The coalition of business leaders took out a paid advertisement in The Wall Street Journal Wednesday to announce their commitment and implore allies in corporate America to do more to support their AAPI workforces.
"The Asian American business leaders in our community are committed to fighting for change," the open letter states. "The change that is needed requires a national awakening and a dialogue that involves leaders from every community if we are to undo the generations of systemic bias and racism. We are business leaders. We can help make change happen."
More than 2,800 Asian American business leaders and their allies have since signed the pledge.
Researchers say hate incidents targeting AAPIs have increased over the course of the pandemic, due in part to racist characterizations of the coronavirus. Stop AAPI Hate said it received 3,795 self reports of anti-Asian hate incidents between March 2020 and March 2021. Academics add that the latest string of anti-Asian racism is part of a long history of xenophobia and scapegoating of Asians in the U.S.
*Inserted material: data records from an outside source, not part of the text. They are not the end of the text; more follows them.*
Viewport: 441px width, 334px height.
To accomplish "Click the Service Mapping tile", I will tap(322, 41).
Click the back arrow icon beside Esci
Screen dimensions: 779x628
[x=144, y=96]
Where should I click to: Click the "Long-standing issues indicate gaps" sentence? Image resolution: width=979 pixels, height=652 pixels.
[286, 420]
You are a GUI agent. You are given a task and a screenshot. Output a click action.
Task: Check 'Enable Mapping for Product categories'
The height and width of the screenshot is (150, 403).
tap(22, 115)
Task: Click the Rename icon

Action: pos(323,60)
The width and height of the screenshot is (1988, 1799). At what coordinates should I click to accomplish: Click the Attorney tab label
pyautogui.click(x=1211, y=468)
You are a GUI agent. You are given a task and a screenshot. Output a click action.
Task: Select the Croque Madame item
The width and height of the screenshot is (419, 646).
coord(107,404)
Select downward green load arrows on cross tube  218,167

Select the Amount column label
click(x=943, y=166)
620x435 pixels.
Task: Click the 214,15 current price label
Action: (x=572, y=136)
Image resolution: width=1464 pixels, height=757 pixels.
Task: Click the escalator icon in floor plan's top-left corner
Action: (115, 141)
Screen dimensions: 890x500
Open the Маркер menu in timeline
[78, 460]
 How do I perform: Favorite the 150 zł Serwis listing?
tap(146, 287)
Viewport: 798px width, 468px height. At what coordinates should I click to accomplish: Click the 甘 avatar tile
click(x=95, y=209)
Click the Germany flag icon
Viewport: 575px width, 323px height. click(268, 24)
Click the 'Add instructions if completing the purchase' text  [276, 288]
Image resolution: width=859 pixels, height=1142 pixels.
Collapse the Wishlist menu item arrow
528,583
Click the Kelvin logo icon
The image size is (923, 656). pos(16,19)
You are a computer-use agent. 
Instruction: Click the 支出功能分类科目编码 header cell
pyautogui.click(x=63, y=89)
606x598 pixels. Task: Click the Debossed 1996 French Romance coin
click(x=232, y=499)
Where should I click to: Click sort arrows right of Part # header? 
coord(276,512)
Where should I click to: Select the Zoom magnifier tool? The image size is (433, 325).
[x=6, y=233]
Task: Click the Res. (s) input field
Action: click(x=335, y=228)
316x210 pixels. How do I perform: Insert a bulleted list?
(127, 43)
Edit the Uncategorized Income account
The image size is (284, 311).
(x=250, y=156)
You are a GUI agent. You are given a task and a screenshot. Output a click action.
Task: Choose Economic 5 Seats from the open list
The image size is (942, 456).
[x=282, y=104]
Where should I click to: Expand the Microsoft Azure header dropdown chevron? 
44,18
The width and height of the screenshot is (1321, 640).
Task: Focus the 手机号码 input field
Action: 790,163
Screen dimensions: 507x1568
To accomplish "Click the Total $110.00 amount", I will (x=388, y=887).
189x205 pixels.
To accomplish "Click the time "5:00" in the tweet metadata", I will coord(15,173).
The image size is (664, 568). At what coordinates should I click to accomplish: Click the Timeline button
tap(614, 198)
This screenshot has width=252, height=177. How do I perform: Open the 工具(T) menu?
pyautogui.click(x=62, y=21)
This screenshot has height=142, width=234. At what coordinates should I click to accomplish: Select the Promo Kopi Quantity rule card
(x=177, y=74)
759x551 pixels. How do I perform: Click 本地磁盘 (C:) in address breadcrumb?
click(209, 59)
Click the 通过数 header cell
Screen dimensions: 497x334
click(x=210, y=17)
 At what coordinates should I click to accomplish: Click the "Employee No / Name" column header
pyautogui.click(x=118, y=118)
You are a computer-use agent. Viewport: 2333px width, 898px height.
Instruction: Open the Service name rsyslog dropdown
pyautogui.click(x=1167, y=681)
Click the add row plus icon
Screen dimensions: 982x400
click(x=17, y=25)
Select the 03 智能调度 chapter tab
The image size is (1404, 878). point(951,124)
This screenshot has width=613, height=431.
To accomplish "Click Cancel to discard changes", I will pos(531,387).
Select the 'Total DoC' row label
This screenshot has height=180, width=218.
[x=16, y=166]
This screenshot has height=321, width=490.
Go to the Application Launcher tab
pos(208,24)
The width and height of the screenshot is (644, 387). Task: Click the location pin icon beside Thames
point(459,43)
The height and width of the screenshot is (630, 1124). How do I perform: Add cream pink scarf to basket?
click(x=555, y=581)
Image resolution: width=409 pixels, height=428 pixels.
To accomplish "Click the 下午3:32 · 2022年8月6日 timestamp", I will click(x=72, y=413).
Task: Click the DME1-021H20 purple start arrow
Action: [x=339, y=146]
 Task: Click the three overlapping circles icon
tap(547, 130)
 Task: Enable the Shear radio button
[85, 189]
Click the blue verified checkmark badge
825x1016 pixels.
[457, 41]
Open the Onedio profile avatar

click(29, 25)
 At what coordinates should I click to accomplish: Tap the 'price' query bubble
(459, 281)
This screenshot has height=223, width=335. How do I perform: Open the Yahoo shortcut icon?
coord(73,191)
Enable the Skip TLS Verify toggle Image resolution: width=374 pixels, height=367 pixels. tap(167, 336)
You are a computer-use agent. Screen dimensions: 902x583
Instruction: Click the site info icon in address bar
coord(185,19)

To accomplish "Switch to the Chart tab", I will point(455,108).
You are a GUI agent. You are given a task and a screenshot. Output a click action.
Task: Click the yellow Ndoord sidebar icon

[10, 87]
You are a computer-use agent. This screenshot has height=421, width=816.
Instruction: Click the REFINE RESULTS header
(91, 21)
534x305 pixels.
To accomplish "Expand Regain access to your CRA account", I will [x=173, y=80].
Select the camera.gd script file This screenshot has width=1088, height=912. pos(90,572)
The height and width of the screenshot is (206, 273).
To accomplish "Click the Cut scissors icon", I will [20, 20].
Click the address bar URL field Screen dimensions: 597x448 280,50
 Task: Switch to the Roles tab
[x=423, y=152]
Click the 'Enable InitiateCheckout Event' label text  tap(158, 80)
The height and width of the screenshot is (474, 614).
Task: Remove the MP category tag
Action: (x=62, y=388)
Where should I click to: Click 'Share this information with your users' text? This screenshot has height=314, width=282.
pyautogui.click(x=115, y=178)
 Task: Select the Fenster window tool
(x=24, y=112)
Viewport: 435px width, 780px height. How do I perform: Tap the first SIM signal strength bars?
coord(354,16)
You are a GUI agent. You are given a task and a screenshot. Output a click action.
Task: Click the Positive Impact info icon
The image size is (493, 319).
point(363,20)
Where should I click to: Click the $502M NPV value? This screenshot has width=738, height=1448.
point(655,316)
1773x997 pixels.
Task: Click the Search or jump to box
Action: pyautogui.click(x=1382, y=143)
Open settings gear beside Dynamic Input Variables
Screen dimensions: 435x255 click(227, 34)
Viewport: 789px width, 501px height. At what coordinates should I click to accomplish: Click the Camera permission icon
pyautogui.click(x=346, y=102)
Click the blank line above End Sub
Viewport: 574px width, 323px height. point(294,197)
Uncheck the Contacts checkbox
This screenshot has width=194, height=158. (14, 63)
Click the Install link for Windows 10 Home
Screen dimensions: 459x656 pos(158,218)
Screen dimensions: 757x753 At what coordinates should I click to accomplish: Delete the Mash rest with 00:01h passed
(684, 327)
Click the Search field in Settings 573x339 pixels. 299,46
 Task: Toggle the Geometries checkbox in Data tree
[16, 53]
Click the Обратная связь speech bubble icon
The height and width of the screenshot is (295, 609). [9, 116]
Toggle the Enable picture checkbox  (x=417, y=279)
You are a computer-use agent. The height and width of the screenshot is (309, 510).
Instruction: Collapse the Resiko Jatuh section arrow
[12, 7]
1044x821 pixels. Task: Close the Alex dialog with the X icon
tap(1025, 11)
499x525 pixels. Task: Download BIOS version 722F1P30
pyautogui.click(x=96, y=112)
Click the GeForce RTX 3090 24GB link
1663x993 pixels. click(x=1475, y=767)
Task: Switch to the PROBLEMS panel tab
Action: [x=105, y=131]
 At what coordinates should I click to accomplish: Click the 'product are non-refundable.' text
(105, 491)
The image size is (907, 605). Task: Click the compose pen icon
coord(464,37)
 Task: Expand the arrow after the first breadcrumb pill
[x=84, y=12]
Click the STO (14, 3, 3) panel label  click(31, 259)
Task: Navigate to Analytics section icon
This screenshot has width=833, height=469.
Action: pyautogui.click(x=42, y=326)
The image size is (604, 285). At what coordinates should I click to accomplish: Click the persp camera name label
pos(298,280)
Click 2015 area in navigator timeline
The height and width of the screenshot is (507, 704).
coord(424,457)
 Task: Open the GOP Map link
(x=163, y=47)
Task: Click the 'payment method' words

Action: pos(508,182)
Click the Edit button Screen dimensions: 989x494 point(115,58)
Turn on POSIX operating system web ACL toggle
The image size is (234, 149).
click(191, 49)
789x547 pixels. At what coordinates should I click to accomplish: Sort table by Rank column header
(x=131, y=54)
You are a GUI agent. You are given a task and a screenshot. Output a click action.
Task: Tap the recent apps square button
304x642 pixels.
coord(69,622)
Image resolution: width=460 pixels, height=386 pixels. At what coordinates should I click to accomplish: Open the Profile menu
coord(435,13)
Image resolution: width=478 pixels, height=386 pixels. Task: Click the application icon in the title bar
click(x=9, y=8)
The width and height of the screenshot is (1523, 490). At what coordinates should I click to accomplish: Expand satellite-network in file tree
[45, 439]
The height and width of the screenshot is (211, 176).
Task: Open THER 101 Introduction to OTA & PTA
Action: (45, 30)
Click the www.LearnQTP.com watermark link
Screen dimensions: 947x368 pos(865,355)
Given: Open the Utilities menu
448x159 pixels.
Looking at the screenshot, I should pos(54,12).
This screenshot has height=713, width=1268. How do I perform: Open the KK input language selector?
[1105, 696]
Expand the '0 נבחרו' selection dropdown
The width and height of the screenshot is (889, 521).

Anti-Asian racism and violence was put into sharp focus following the March 16 Atlanta-area shootings that killed eight people, including six Asian women. In the two weeks since, about $25.8 million has been pledged for AAPI justice groups or causes by nearly 30 philanthropic donors, according to a preliminary analysis that the philanthropy research group Candid shared with The Associated Press. By comparison, $595,000 had been committed this year before the attacks, and $54 million was donated to AAPI causes in all of 2020, the AP reports.
Advocacy groups say they often see a spike in donations following high-profile events, but the sustainability of financial support remains to be seen.
"Typically, emergency-response donors are not sustainable donors," said Sung Yeon Choimorrow, executive director of the NAPAWF's national chapter. "They're generous in the moment and then move on."
"Our challenge, not only in fundraising but across our programmatic work, is to keep interest in our cause high," Choimorrow told the AP. "This is the first time Asian American and Pacific Islander women are being heard, and we don't want to relinquish that megaphone."
The White House announced several initiatives Tuesday to address anti-Asian violence, including reinstating and expanding the White House Initiative on AAPIs, improving data-collection efforts to study national hate crimes statistics and funding training for state and local law enforcement agencies to promote accurate reporting of hate crimes.
Additionally, the Department of Health and Human Services will provide $49.5 million to programs helping AAPI survivors of domestic violence and sexual assault, and the National Science Foundation will spend $33 million to study bias and xenophobia.